Cell Therapeutics received a major boost, and validation, when it announced that a second independent radiologic review of data from the pivotal trial PIX301 confirmed the statistical significance of response and progression endpoints of the study. PIX301 was the basis of the original new drug application (NDA) filed by Cell Therapeutics for approval of its lead pipeline candidate pixantrone. Pixantrone has been developed for the treatment of relapsed or refractory aggressive non-Hodgkin’s lymphoma (NHL) in patients who have not responded to other treatment options.
The independent radiologic review was conducted by an independent panel of three radiologists to determine the soundness of the primary endpoint of the PIX301 study. The radiologic review was recommended by the Office of New Drugs (OND) of the FDA in May 2011.
The FDA had issued a complete response letter (CRL) in April 2010 to the NDA for pixantrone based on concerns that PIX301 has not proved sufficiently the effectiveness of the drug. The FDA asked Cell Therapeutics to conduct an additional trial to determine the safety and efficacy of pixantrone. Even though the company began an additional trial (PIX306) for pixantrone, the company appealed to the Office of New Drugs (OND) in December 2010 to reverse the FDA’s decision to deny approval to pixantrone. In early May 2011, Cell Therapeutics met with the Office of New Drugs (OND) of the FDA which allowed the company to re-submit the NDA for review without the need for an additional trial. In addition to the independent radiologic review, the OND recommended that Cell Therapeutics will also require submitting new information regarding circumstances of stopping the PIX 301 trial early.
The company is looking for accelerated approval of the NDA based on data from the PIX301 study.

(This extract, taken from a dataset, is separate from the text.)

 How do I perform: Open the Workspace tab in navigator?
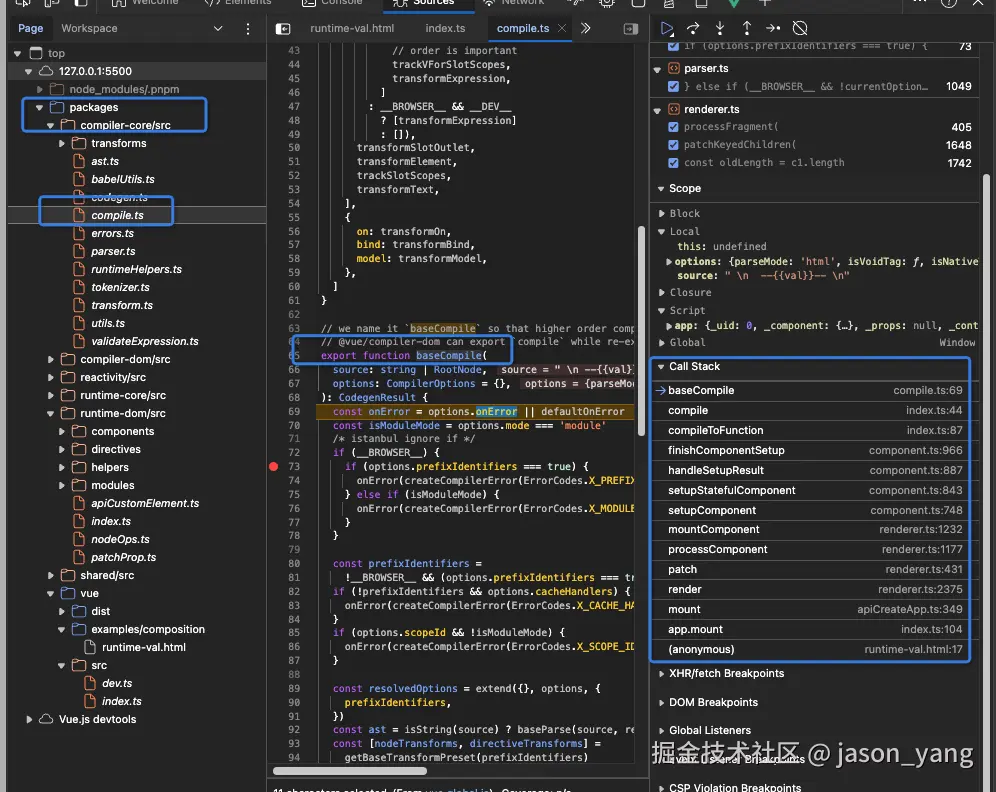point(89,29)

Cell Therapeutics is hoping to re-submit the NDA on the basis of results of the radiologic review in October 2011. The Division of Oncology Drug Products (the DODP) will review the NDA within six months of the resubmission setting forth a target date in April 2012.
The opportunity to re-submit the NDA revived the prospects of pixantrone and removed a major overhang for the company. The company has saved 2-3 years by getting the opportunity to file on the basis of the original completed trial PIX301 instead of the new trial PIX306. The supportive results from the second independent radiologic review further strengthen the prospects of the drug.
We currently have a Neutral recommendation on Cell Therapeutics.
We believe the uncertainty surrounding the approval of pixantrone in the US has eased following the opportunity given by the FDA to resubmit the NDA. Moreover, the drug is under review in Europe and is expected to be approved in early 2012. That apart, Cell Therapeutics’ other pipeline drugs Opaxio and tosedostat, also studied for different types of cancers, create synergies with pixantrone. However, we prefer to remain on the sidelines given that Cell Therapeutics is overly dependent on the approval of pixantrone. Therefore, any delay in gaining approval would be a major blow for the company.